Management of HFE Hemochromatosis
EASL is pleased to announce the publication of its 3rd Clinical Practice Guidelines on the Management of HFE Hemochromatosis (HFE-HC).
1 in 200 people in northern Europe are affected by hemochromatosis, a highly prevalent but somewhat overlooked disease due to its lack of symptoms and difficult diagnosis, making it one of the most common inheritable genetic conditions. Mutations in the HFE gene cause the body to absorb too much iron and toxic by-products accumulate in tissues and organs. In the liver, excess iron leads to scarring and cirrhosis. Without appropriate treatment, one third of patients will develop hepatocellular carcinoma, a primary liver cancer which may be fatal within months.

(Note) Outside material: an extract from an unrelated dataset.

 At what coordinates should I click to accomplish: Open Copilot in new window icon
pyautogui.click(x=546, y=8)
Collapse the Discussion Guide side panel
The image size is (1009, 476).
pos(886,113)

The EASL Clinical Practice Guidelines can be downloaded and aim to assist physicians and other healthcare providers, as well as patients and interested individuals, in the clinical decision making process for HFE-HC. New and updated best practice for the screening, diagnosis and management of this condition are offered, with particular emphasis on:
- The prevalence and penetrance of the most common HFE mutation
- Genetic tests and tools for assessing body iron stores
- Diagnostic strategies for patients with suspected HFE-HC
- The management of HFE-HC iron overload and subsequent tissue/organ damage
- The use of blood from phlebotomy and reimbursement policies
Commenting on the new guidelines, lead author Dr. Rifaat Safadi of the Hadassah Medical Center, Israel said, “HFE hemochromatosis is the most frequent inherited cause of iron overload and without appropriate intervention, tissue and organ damage are likely outcomes. With a range of possible clinical manifestations, and often no overt signs of disease, the diagnosis of hemochromatosis can be difficult to pinpoint. We hope these new guidelines provide clinicians with the most up-to-date, evidence based methods for the management of patients affected by this complex condition.”